5. Stretching the Port Site for Retrieval:
Umbilical wound enlargement to retrieve specimens might be involved in the occurrence of trocar site hernias. Extension of the umbilical fascial defect is a significant risk factor shown in some prospective studies.
6. Effects of Compressed Air:
Carbon dioxide might push the omentum or intestinal loops through the point of insertion in the fascia. The protruding structures might then be trapped by abdominal muscle contractions.
B. Host Problem
Ninety percent of the trocar site hernias in the series by Azurin et al. occurred in patients with comorbidities such as wound infection, diabetes mellitus, and obesity, although none of these reached statistical significance.
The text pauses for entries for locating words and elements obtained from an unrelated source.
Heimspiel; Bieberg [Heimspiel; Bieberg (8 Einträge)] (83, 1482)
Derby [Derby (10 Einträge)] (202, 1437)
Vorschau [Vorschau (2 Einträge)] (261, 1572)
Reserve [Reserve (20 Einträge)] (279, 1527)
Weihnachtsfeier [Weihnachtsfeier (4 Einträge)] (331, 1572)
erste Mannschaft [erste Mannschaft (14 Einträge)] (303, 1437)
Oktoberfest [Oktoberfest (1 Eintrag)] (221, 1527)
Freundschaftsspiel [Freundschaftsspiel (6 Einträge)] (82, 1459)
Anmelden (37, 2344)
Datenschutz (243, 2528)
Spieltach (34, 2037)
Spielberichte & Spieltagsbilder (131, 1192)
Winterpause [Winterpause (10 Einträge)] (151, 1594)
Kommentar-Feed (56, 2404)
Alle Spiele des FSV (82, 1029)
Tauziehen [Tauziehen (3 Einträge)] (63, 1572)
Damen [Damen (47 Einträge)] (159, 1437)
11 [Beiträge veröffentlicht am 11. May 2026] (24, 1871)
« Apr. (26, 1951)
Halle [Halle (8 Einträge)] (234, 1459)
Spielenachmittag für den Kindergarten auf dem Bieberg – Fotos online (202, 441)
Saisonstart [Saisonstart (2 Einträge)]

There was a trend for patients with trocar site hernias to have a higher body mass index (calculated as weight in kilograms divided by the square of height in meters), although this did not reach statistical significance.
The morbidly obese are at a high risk for preperitoneal hernias because of their substantially thicker preperitoneal space and elevated intra-abdominal pressure.
Consequent poor nutrition could be an important factor that might distinguish the various groups of patients for trocar site hernias.
A postoperative port site wound infection is one of the factors predisposing the development of a hernia.
Late onset type trocar site hernias might be related to infection from the stab wound, but there have been no large series reports clarifying any relationship between trocar site hernias and wound infection in digestive surgery.